Please repeat the whole listing verbatim.

[Excerpted records]

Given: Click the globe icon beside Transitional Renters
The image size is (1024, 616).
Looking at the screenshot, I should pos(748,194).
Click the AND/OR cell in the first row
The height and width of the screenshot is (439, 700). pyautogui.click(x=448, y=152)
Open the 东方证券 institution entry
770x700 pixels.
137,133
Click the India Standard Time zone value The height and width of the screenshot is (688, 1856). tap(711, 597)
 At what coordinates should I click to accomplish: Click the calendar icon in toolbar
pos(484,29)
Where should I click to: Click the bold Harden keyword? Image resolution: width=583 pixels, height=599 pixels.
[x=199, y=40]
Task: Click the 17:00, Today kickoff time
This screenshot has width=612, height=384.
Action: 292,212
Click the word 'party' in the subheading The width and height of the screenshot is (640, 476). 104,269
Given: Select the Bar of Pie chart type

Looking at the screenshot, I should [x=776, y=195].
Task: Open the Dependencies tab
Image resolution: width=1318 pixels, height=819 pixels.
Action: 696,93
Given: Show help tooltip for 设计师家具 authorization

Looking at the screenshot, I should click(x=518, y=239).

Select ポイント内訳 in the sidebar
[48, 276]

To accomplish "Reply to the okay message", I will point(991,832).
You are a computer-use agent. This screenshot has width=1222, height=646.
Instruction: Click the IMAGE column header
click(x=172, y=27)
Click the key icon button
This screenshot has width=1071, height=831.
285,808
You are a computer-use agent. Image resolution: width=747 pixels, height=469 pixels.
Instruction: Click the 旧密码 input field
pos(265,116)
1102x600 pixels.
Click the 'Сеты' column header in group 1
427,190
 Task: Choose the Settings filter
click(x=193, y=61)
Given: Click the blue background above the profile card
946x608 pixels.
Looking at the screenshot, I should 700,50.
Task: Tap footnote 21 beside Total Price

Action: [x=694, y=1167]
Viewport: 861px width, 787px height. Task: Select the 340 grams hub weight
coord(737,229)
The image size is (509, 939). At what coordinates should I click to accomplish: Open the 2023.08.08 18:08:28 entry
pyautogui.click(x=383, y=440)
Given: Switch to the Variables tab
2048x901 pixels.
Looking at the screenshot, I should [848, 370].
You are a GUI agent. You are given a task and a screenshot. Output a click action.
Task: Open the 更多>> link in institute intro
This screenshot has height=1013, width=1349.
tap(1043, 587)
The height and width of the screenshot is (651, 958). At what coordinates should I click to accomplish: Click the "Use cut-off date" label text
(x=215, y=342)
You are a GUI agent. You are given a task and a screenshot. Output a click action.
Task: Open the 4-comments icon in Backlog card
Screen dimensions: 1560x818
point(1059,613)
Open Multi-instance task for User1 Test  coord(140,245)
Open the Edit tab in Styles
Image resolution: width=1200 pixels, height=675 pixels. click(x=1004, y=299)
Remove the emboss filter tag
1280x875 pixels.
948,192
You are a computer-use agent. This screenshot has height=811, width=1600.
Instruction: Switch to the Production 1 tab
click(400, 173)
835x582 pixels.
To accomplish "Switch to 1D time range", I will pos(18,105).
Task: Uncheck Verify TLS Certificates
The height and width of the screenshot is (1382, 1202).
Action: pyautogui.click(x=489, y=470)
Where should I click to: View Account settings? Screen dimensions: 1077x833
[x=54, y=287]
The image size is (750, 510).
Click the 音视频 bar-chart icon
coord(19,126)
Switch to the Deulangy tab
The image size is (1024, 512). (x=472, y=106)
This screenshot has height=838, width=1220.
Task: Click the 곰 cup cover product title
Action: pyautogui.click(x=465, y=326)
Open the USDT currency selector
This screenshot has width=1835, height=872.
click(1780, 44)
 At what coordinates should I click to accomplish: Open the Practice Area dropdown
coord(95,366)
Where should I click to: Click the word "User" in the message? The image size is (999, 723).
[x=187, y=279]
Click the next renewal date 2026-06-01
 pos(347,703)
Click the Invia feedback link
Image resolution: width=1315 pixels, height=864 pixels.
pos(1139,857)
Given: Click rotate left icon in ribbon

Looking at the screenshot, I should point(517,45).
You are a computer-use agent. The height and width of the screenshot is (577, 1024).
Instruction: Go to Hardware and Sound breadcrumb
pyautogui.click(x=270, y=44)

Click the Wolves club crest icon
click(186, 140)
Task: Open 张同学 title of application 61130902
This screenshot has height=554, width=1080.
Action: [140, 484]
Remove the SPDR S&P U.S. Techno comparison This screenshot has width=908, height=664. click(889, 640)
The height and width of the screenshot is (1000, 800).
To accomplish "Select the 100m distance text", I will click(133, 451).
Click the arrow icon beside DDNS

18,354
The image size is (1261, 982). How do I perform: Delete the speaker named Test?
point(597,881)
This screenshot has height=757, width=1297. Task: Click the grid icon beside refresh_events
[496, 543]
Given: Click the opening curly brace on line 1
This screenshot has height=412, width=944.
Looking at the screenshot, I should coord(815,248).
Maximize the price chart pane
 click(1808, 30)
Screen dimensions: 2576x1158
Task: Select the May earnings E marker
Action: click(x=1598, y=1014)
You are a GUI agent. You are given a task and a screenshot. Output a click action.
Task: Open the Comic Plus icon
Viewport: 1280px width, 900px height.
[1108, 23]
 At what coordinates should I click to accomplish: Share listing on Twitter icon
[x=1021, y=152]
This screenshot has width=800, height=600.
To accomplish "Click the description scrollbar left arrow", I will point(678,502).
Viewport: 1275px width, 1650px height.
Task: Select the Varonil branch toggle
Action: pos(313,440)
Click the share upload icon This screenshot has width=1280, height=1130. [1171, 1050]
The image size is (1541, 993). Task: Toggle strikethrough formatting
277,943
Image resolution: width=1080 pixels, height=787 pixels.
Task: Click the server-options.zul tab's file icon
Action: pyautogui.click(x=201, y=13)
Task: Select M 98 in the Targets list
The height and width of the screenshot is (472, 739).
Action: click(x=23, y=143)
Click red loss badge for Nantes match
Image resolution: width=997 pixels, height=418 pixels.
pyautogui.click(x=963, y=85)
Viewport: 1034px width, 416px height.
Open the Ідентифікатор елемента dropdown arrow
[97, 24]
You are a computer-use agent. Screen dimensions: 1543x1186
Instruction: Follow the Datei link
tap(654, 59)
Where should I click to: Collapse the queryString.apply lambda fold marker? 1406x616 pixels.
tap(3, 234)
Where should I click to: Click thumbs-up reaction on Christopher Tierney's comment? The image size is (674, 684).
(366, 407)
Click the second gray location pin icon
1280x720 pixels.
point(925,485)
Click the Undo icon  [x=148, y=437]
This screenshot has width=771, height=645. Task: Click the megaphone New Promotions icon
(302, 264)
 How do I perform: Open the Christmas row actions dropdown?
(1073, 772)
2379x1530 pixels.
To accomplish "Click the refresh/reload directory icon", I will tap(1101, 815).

[/Excerpted records]

## Answer to the problem
Given: Click the globe icon beside Transitional Renters
The image size is (1024, 616).
Looking at the screenshot, I should pos(748,194).
Click the AND/OR cell in the first row
The height and width of the screenshot is (439, 700). pyautogui.click(x=448, y=152)
Open the 东方证券 institution entry
770x700 pixels.
137,133
Click the India Standard Time zone value The height and width of the screenshot is (688, 1856). tap(711, 597)
 At what coordinates should I click to accomplish: Click the calendar icon in toolbar
pos(484,29)
Where should I click to: Click the bold Harden keyword? Image resolution: width=583 pixels, height=599 pixels.
[x=199, y=40]
Task: Click the 17:00, Today kickoff time
This screenshot has width=612, height=384.
Action: 292,212
Click the word 'party' in the subheading The width and height of the screenshot is (640, 476). 104,269
Given: Select the Bar of Pie chart type

Looking at the screenshot, I should [x=776, y=195].
Task: Open the Dependencies tab
Image resolution: width=1318 pixels, height=819 pixels.
Action: 696,93
Given: Show help tooltip for 设计师家具 authorization

Looking at the screenshot, I should click(x=518, y=239).

Select ポイント内訳 in the sidebar
[48, 276]

To accomplish "Reply to the okay message", I will point(991,832).
You are a computer-use agent. This screenshot has width=1222, height=646.
Instruction: Click the IMAGE column header
click(x=172, y=27)
Click the key icon button
This screenshot has width=1071, height=831.
285,808
You are a computer-use agent. Image resolution: width=747 pixels, height=469 pixels.
Instruction: Click the 旧密码 input field
pos(265,116)
1102x600 pixels.
Click the 'Сеты' column header in group 1
427,190
 Task: Choose the Settings filter
click(x=193, y=61)
Given: Click the blue background above the profile card
946x608 pixels.
Looking at the screenshot, I should 700,50.
Task: Tap footnote 21 beside Total Price

Action: [x=694, y=1167]
Viewport: 861px width, 787px height. Task: Select the 340 grams hub weight
coord(737,229)
The image size is (509, 939). At what coordinates should I click to accomplish: Open the 2023.08.08 18:08:28 entry
pyautogui.click(x=383, y=440)
Given: Switch to the Variables tab
2048x901 pixels.
Looking at the screenshot, I should [848, 370].
You are a GUI agent. You are given a task and a screenshot. Output a click action.
Task: Open the 更多>> link in institute intro
This screenshot has height=1013, width=1349.
tap(1043, 587)
The height and width of the screenshot is (651, 958). At what coordinates should I click to accomplish: Click the "Use cut-off date" label text
(x=215, y=342)
You are a GUI agent. You are given a task and a screenshot. Output a click action.
Task: Open the 4-comments icon in Backlog card
Screen dimensions: 1560x818
point(1059,613)
Open Multi-instance task for User1 Test  coord(140,245)
Open the Edit tab in Styles
Image resolution: width=1200 pixels, height=675 pixels. click(x=1004, y=299)
Remove the emboss filter tag
1280x875 pixels.
948,192
You are a computer-use agent. This screenshot has height=811, width=1600.
Instruction: Switch to the Production 1 tab
click(400, 173)
835x582 pixels.
To accomplish "Switch to 1D time range", I will pos(18,105).
Task: Uncheck Verify TLS Certificates
The height and width of the screenshot is (1382, 1202).
Action: pyautogui.click(x=489, y=470)
Where should I click to: View Account settings? Screen dimensions: 1077x833
[x=54, y=287]
The image size is (750, 510).
Click the 音视频 bar-chart icon
coord(19,126)
Switch to the Deulangy tab
The image size is (1024, 512). (x=472, y=106)
This screenshot has height=838, width=1220.
Task: Click the 곰 cup cover product title
Action: pyautogui.click(x=465, y=326)
Open the USDT currency selector
This screenshot has width=1835, height=872.
click(1780, 44)
 At what coordinates should I click to accomplish: Open the Practice Area dropdown
coord(95,366)
Where should I click to: Click the word "User" in the message? The image size is (999, 723).
[x=187, y=279]
Click the next renewal date 2026-06-01
 pos(347,703)
Click the Invia feedback link
Image resolution: width=1315 pixels, height=864 pixels.
pos(1139,857)
Given: Click rotate left icon in ribbon

Looking at the screenshot, I should point(517,45).
You are a computer-use agent. The height and width of the screenshot is (577, 1024).
Instruction: Go to Hardware and Sound breadcrumb
pyautogui.click(x=270, y=44)

Click the Wolves club crest icon
click(186, 140)
Task: Open 张同学 title of application 61130902
This screenshot has height=554, width=1080.
Action: [140, 484]
Remove the SPDR S&P U.S. Techno comparison This screenshot has width=908, height=664. click(889, 640)
The height and width of the screenshot is (1000, 800).
To accomplish "Select the 100m distance text", I will click(133, 451).
Click the arrow icon beside DDNS

18,354
The image size is (1261, 982). How do I perform: Delete the speaker named Test?
point(597,881)
This screenshot has height=757, width=1297. Task: Click the grid icon beside refresh_events
[496, 543]
Given: Click the opening curly brace on line 1
This screenshot has height=412, width=944.
Looking at the screenshot, I should coord(815,248).
Maximize the price chart pane
 click(1808, 30)
Screen dimensions: 2576x1158
Task: Select the May earnings E marker
Action: click(x=1598, y=1014)
You are a GUI agent. You are given a task and a screenshot. Output a click action.
Task: Open the Comic Plus icon
Viewport: 1280px width, 900px height.
[1108, 23]
 At what coordinates should I click to accomplish: Share listing on Twitter icon
[x=1021, y=152]
This screenshot has width=800, height=600.
To accomplish "Click the description scrollbar left arrow", I will point(678,502).
Viewport: 1275px width, 1650px height.
Task: Select the Varonil branch toggle
Action: pos(313,440)
Click the share upload icon This screenshot has width=1280, height=1130. [1171, 1050]
The image size is (1541, 993). Task: Toggle strikethrough formatting
277,943
Image resolution: width=1080 pixels, height=787 pixels.
Task: Click the server-options.zul tab's file icon
Action: pyautogui.click(x=201, y=13)
Task: Select M 98 in the Targets list
The height and width of the screenshot is (472, 739).
Action: click(x=23, y=143)
Click red loss badge for Nantes match
Image resolution: width=997 pixels, height=418 pixels.
pyautogui.click(x=963, y=85)
Viewport: 1034px width, 416px height.
Open the Ідентифікатор елемента dropdown arrow
[97, 24]
You are a computer-use agent. Screen dimensions: 1543x1186
Instruction: Follow the Datei link
tap(654, 59)
Where should I click to: Collapse the queryString.apply lambda fold marker? 1406x616 pixels.
tap(3, 234)
Where should I click to: Click thumbs-up reaction on Christopher Tierney's comment? The image size is (674, 684).
(366, 407)
Click the second gray location pin icon
1280x720 pixels.
point(925,485)
Click the Undo icon  [x=148, y=437]
This screenshot has width=771, height=645. Task: Click the megaphone New Promotions icon
(302, 264)
 How do I perform: Open the Christmas row actions dropdown?
(1073, 772)
2379x1530 pixels.
To accomplish "Click the refresh/reload directory icon", I will tap(1101, 815).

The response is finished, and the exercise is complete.